As manhãs não me são muito amigas. Não me recordo de quando brigamos. Costumo – sempre que posso – afastar-me de suas primeiras horas. Deixo primeiro acontecer a renovação das misericórdias de Deus sobre mim. Isso ainda não sei se acontece automaticamente, com o nascer do sol, ou é concomitante com o ressuscitar de minha coragem tardia.
Toda manhã é uma esperança de amanhã, já que sobrevivemos. Toda manhã é uma dia a menos, já que uma dia morremos. Ou a própria morte em gotas, enquanto celebramos mais vinte e quatro horas de vida. A manhã é um negócio contraditório.
A alegria me visita quase todos os dias, mas raramente pela manhã. Meu rosto demora a se desamarrotar. Haja água fria! Ainda não compreendo por que sou mais feliz à tarde ou à noite. Será que alma tem fuso horário?
Pode ser. Talvez eu tenha nascido para viver no oeste, onde a manhã chega mais tarde. Ou sempre pulando do inverno do polo norte para o inverno do polo sul, onde a manhã quase não chega. Mas seria uma enorme despesa com transporte e agasalhos.

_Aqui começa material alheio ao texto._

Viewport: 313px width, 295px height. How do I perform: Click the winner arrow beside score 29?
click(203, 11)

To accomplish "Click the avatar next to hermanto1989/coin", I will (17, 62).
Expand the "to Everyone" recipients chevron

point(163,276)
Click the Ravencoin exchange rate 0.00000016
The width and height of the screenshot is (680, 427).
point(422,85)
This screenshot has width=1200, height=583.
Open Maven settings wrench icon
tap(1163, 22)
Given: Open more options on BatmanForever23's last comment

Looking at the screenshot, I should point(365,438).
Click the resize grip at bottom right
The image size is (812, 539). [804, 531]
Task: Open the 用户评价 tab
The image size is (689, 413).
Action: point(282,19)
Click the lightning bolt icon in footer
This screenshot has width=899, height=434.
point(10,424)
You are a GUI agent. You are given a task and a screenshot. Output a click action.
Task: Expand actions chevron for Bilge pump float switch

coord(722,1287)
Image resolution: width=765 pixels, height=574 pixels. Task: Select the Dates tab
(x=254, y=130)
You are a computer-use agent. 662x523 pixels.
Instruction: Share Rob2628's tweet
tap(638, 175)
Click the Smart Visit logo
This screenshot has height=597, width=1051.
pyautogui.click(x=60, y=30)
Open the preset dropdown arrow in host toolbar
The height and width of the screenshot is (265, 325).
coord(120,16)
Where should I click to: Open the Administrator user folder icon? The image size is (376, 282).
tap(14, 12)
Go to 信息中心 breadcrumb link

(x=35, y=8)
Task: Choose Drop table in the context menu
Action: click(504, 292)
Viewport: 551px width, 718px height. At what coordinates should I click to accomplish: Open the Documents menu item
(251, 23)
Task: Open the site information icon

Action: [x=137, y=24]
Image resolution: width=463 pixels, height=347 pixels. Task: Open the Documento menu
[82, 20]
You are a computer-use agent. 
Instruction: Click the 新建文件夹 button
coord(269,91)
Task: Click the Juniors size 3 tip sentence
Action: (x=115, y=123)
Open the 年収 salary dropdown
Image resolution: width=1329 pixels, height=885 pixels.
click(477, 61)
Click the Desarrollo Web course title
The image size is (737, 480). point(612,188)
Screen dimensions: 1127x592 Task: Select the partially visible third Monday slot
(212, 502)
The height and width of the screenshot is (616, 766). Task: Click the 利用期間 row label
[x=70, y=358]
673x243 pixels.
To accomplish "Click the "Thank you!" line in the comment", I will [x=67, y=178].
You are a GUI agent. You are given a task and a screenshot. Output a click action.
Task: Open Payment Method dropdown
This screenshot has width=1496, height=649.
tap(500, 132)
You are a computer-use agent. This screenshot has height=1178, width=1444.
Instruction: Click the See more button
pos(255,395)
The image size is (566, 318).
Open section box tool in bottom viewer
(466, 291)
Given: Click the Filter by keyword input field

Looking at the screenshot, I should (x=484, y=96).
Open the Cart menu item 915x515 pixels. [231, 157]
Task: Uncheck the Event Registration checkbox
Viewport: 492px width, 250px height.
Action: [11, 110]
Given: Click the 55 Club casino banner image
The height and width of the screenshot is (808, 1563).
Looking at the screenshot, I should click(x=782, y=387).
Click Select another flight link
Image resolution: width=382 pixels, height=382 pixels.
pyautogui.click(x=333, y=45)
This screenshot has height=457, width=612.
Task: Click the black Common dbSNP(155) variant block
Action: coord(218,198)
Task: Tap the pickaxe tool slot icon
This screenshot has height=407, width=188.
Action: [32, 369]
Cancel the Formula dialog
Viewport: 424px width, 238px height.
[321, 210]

Melhor ficar por aqui. Quero fazer as pazes com as manhãs. Pedir perdão ao sol por desprezar os momentos em que ele é mais amável. Levantar mais cedo. Se a angústia vier, molharei o rosto de outra forma, ainda que isso não impeça o tempo nem atrase a ruga. Afinal, cada manhã contém um recado do Senhor do Tempo, que agora parece me falar: “colha este dia, entenda o efêmero, ame as pessoas, sorva a beleza e tenha sede de eternidade".